A Point for the Fat Application Thesis
Aave makes a strong case for validating the fat application thesis. The fat protocol thesis argues that in crypto the base layer technology (like the ethereum blockchain) will capture a larger amount of the total created value compared to the applications built on top of the protocol layer. The fat application thesis on the other hand, maintains the status quo of how value is generally distributed in web2 (Google has is valued high while HTTP much less).
GHO has the potential to generate large amounts of additional revenue for Aave. Crypto users are hungry for additional decentralized CDP stables and with Aave being a trusted name in the space, adoption of GHO could happen rapidly. Aave has already successfully deployed across 7 L1s and L2s and with the potential implementation of their Portal messaging system, they could deploy across more chains with liquidity easily moving between.
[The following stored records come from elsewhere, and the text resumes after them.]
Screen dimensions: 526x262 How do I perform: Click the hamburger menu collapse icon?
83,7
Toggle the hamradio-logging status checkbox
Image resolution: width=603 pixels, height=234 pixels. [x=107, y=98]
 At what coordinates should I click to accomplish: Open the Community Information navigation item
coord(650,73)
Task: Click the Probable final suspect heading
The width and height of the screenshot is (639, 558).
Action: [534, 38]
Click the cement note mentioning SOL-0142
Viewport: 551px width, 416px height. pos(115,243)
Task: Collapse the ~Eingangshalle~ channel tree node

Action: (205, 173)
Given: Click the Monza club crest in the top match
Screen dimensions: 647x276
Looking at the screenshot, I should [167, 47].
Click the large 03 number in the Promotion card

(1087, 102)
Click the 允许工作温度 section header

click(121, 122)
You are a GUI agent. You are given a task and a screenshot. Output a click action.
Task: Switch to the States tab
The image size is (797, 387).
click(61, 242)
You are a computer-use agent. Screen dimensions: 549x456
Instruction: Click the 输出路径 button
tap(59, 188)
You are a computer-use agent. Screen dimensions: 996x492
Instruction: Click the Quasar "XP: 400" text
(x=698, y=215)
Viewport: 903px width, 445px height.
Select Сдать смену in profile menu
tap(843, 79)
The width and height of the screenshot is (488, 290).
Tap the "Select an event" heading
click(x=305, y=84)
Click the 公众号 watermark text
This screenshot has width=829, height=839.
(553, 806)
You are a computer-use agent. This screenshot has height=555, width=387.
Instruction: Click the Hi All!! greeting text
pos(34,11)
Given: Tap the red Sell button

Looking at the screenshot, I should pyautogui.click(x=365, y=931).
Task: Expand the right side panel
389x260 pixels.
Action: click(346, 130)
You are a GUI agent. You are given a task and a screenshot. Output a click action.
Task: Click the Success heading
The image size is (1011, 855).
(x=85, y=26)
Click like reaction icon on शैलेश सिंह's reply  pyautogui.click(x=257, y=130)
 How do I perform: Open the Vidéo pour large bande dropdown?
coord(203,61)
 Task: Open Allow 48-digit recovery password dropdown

How the Portal system is designed, users won’t have to leave Aave’s app to move their assets between chains, which can help keep liquidity from exiting the protocol. Above all else, the facilitator proposition makes other apps users of the Aave system. An app that has other apps as active users is a strong indicator of the fat application thesis being confirmed.
Possible Drawbacks of Design
GHO will most likely be a net positive for stables and the entire crypto ecosystem. It could easily gain traction and other stablecoins by becoming another strong stable to be added to new and existing stable pools. However, there is a chance it might have a negative impact on smaller CDP style stablecoins or those who don’t get a role as a facilitator. Examples such as MIM or MAI whose competitive advantage against MakerDAO/DAI is that they use collateral to mint on multiple chains. Aave’s design and security could lure large amounts of liquidity away from protocols such as these, subsequently reducing their supply. This could potentially cause consolidation among decentralized stables to one or two tokens (e.g. DAI, GHO). The debate on if stablecoin consolidation would result in a positive or negative outcome for crypto is still ongoing, but if GHO does move forward, it will be something for token holders and collateral suppliers of other protocols to watch closely.
Final Thoughts
The GHO ARC proposed by the Aave team, is one of the biggest proposed changes to the Aave recently. The token’s design appears to be sound and if mass adoption of GHO occurs, adding a stablecoin to their ecosystem should be profitable. The crash of UST opened up a lot of room for new entrants into the decentralized stablecoin market and Aave is looking to capitalize on this. As our sentiment metrics shown above indicate, the community’s sentiment for an Aave created stablecoin is positive. It is worth following the discussion on the GHO ARC to see how the conversation unfolds and to watch when it will move forward to a snapshot vote.